Another, later case involved a dear female friend, a woman I met on a ride board, with whom I drove halfway cross country in the dead of winter. Jeanie was the epitome of a free spirit—an author, artist, actress and musician, a fascinating creature who seemed to exist outside the boring realm of jobs and responsibilities. She married a guy as crazy as she was. They had wild parties, a rock and roll band, and a pet pig.
One night I dreamed that she told me she was going to have a baby. I was astounded. I tried to talk her out of it. “You’re not the motherly type,” I told her. “Think of all the responsibility! The constraints!” In the dream she just shook her head and smiled.

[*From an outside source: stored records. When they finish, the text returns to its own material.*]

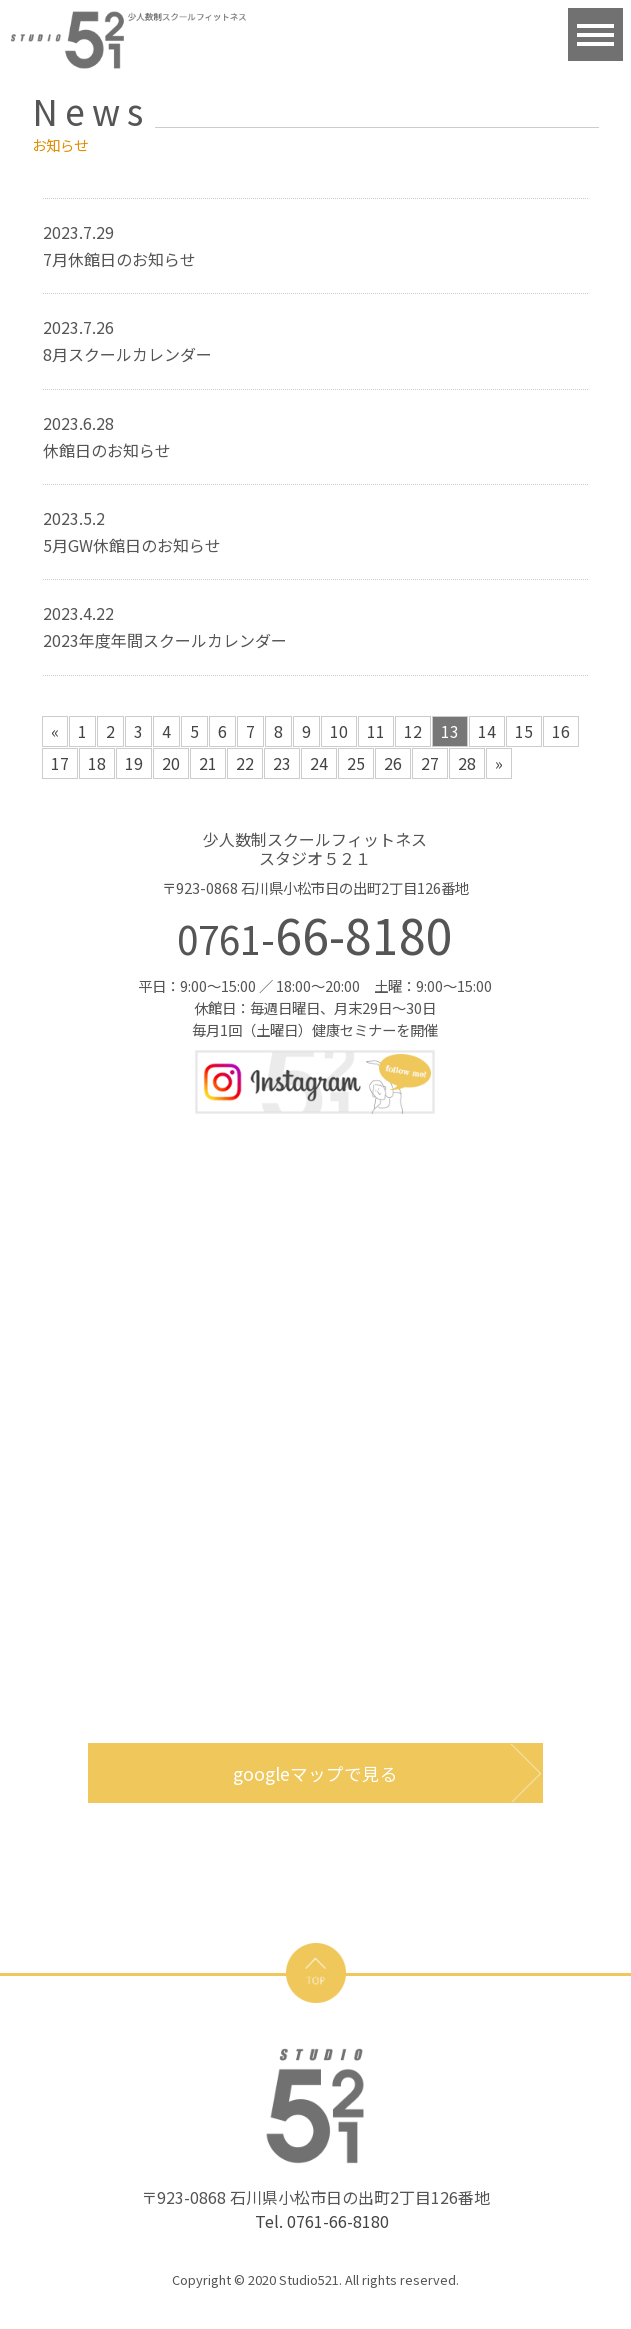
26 (393, 763)
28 (467, 763)
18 (97, 763)
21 (208, 763)
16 (561, 731)
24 (319, 763)
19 (134, 763)
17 (60, 763)
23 (282, 763)
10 (339, 731)
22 (245, 763)
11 (376, 731)
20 (171, 763)
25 (356, 763)
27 (430, 763)
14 (487, 731)
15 (524, 731)
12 (413, 731)
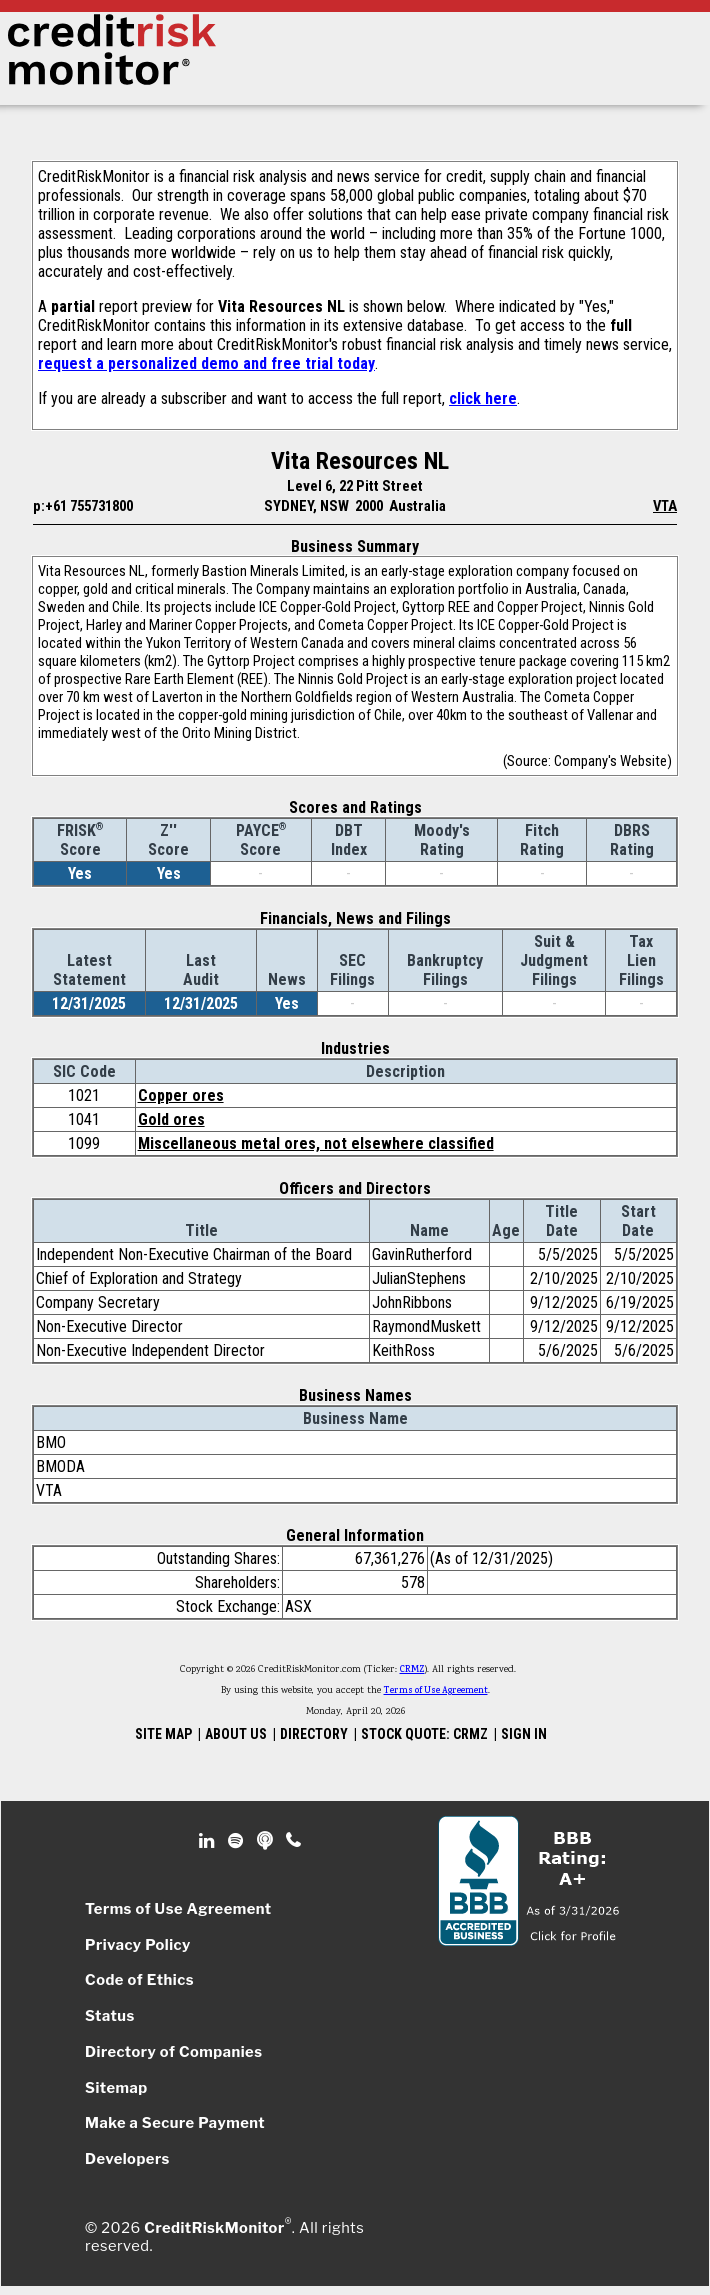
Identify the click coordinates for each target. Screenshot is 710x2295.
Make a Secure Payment (175, 2123)
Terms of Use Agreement (436, 1691)
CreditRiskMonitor (214, 2228)
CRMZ (412, 1670)
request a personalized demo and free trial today (206, 363)
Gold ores (171, 1119)
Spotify (237, 1841)
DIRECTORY (314, 1734)
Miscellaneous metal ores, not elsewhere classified (316, 1143)
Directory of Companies (173, 2052)
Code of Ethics (139, 1980)
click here (483, 398)
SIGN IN (524, 1734)
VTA (665, 506)
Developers (127, 2159)
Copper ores (181, 1095)
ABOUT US (236, 1734)
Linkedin (209, 1841)
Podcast (266, 1841)
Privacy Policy (138, 1945)
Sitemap (116, 2088)
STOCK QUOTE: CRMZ (424, 1734)
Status (110, 2016)
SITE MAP (163, 1734)
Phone (294, 1841)
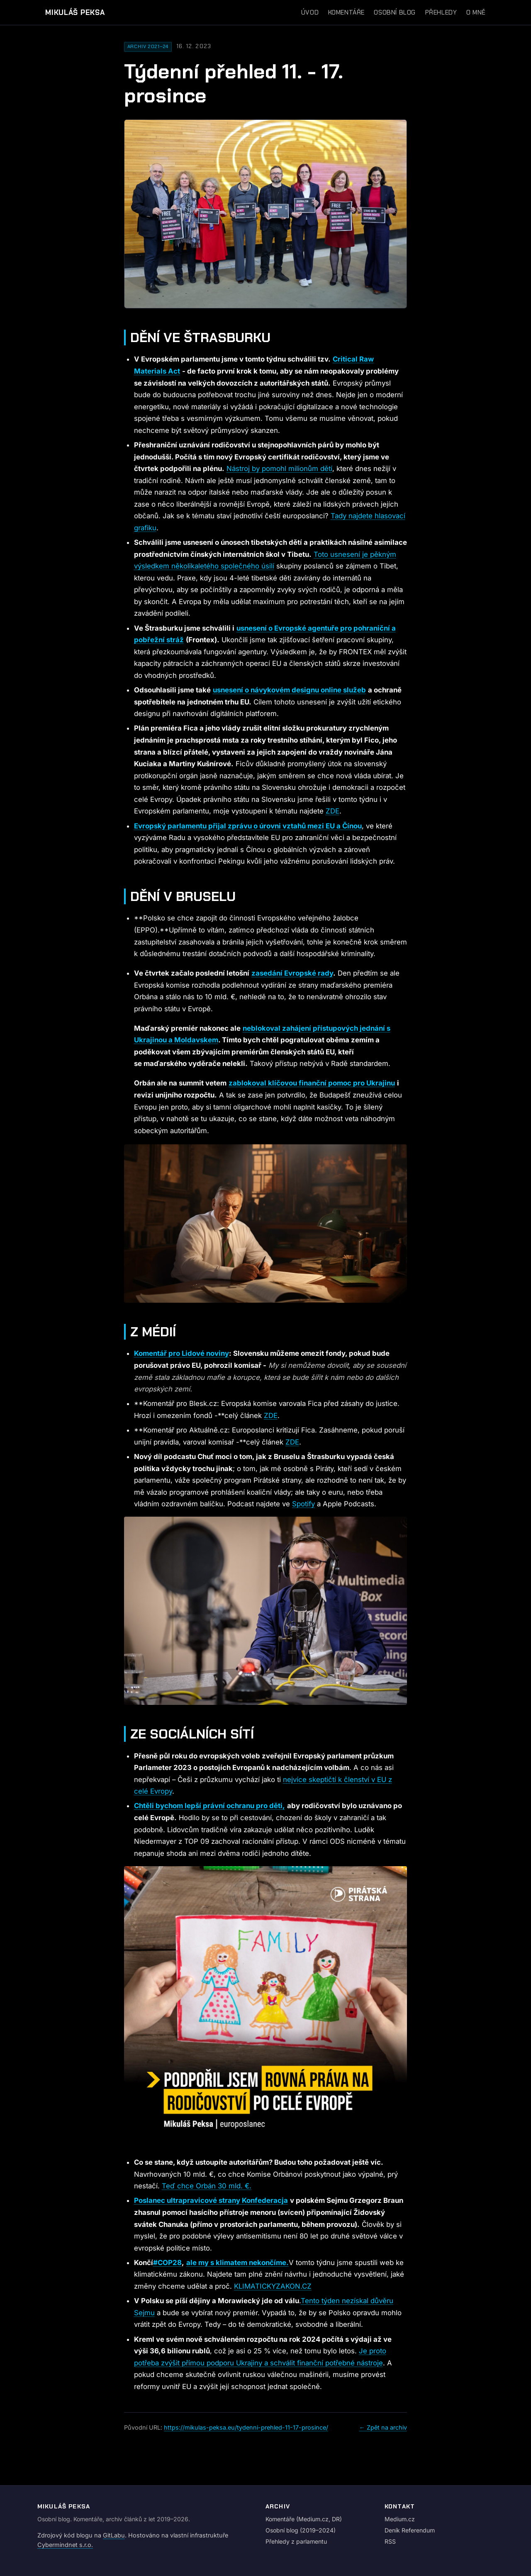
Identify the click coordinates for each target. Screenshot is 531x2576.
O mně (476, 12)
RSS (390, 2541)
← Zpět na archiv (383, 2427)
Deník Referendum (410, 2530)
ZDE (332, 811)
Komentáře (346, 12)
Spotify (303, 1504)
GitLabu (114, 2535)
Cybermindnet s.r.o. (65, 2544)
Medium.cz (400, 2519)
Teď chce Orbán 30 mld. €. (206, 2186)
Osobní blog (395, 12)
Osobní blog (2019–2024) (301, 2530)
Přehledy (441, 12)
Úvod (310, 12)
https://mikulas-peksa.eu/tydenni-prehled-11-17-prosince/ (246, 2427)
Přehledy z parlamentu (296, 2541)
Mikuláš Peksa (75, 12)
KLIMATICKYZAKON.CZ (273, 2286)
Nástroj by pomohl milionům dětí (279, 468)
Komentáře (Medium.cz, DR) (304, 2519)
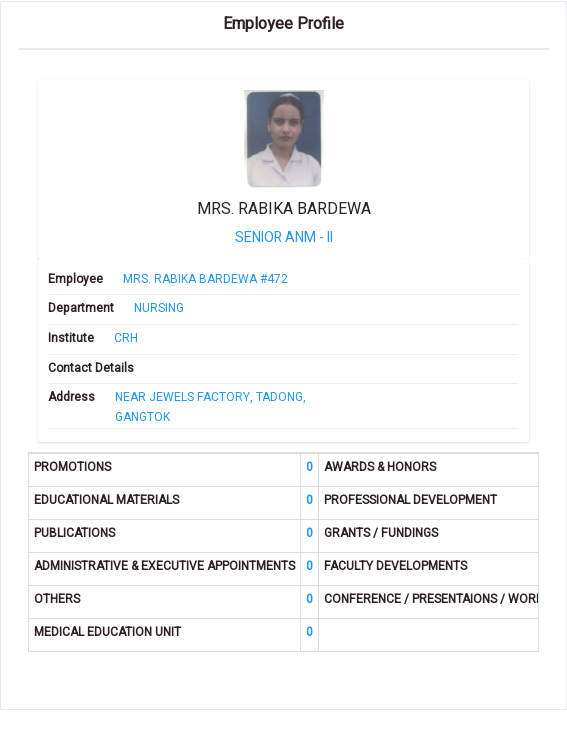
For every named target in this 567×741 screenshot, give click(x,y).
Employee (75, 279)
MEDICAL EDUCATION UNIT (107, 632)
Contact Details (91, 368)
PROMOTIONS (72, 467)
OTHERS (57, 599)
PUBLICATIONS (74, 533)
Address (71, 397)
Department (81, 308)
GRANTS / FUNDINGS (381, 533)
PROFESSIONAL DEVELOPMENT (410, 500)
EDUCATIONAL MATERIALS (106, 500)
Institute (71, 338)
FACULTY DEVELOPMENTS (395, 566)
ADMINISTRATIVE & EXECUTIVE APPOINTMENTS (164, 566)
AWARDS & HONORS (380, 467)
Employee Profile (283, 24)
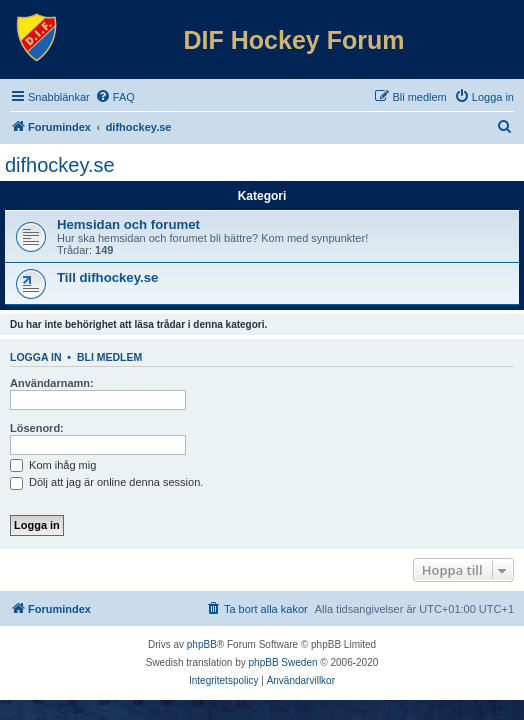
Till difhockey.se (107, 277)
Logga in (36, 357)
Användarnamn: (52, 383)
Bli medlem (109, 357)
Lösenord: (37, 428)
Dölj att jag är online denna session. (106, 482)
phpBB (202, 644)
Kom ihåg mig (53, 465)
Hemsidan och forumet (128, 224)
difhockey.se (60, 165)
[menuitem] (115, 97)
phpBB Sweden (283, 662)
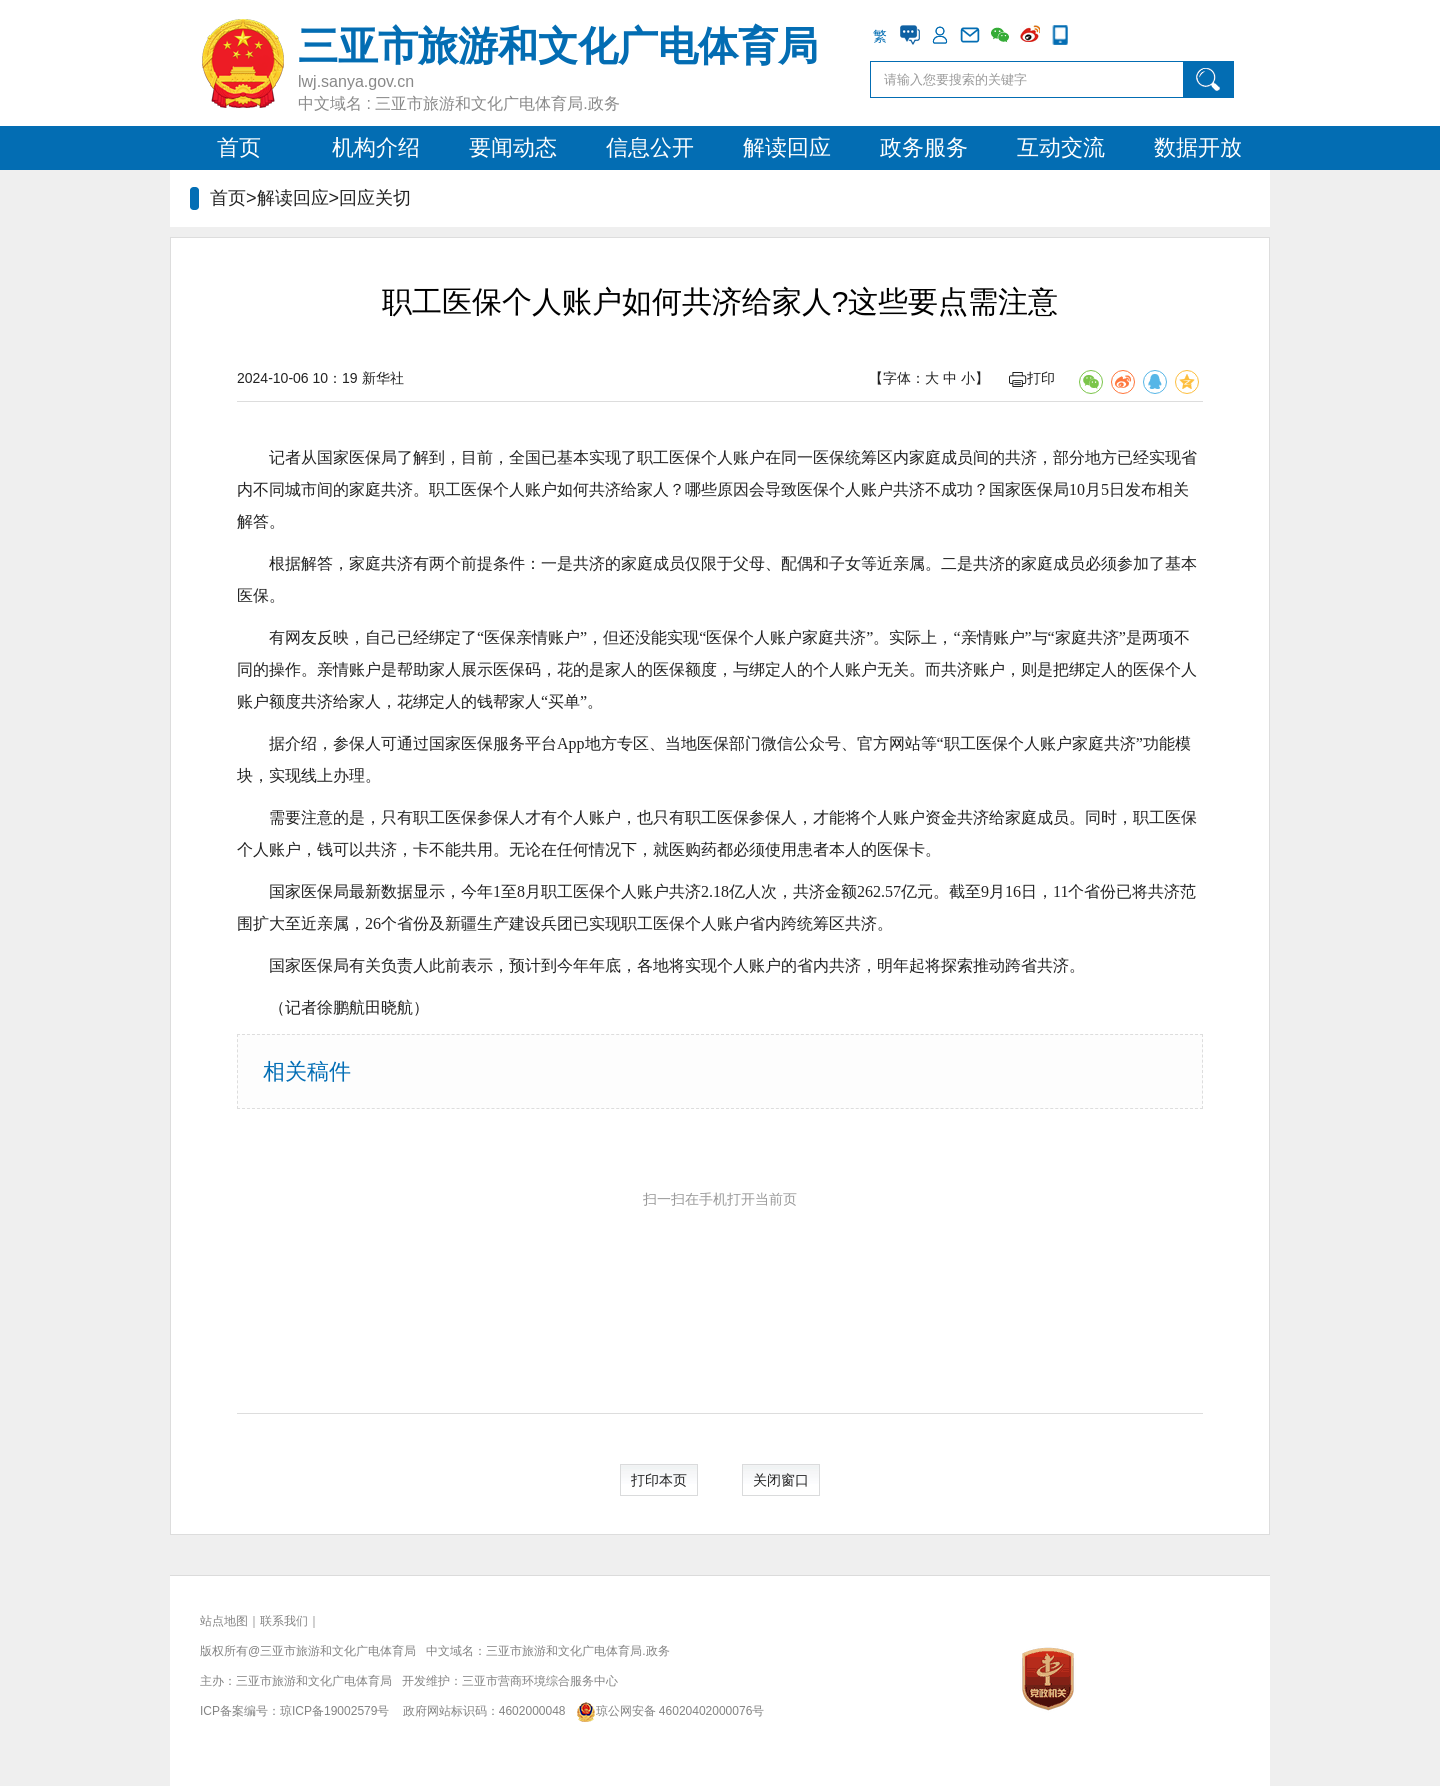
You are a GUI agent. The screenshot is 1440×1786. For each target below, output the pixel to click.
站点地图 (224, 1621)
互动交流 (1061, 147)
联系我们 (284, 1621)
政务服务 (924, 147)
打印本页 (659, 1480)
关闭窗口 (781, 1480)
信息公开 (650, 147)
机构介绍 (376, 147)
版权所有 (224, 1651)
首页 (239, 147)
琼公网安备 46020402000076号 (666, 1711)
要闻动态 (513, 147)
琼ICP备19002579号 (334, 1711)
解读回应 (787, 147)
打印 (1032, 378)
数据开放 (1198, 147)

Two days later, I learned she actually was pregnant. (She turned out to be a fabulous, if unorthodox mom, by the way.)
These are two examples that stick with me, but I know they’re not the only ones. Indeed, I’ve had multiple less traumatic dreams about my Master that turned out to have elements of truth. “How did you know her name?” he asked me when I confided I’d dreamed of him with another woman. To be honest, I’m not sure he believes in magick, at least not the way I do.
Over the years I’ve published quite a bit of paranormal erotica, including my newest release Damned If You Do; Necessary Madness, my MM novel about the burden of seeing the future; my urban shifter romance The Eyes of Bast;, and my collection of dark paranormal tales Fourth World. My paranormal worlds are mostly ordinary—mostly indistinguishable from our own. Every so often, however, bright power streaks through them, like lighting illuminating a thundercloud from within. That power—it’s easy for me to write. It feels natural, true. I hardly have to think about it.
In the realm of fiction, my dreams also shape reality.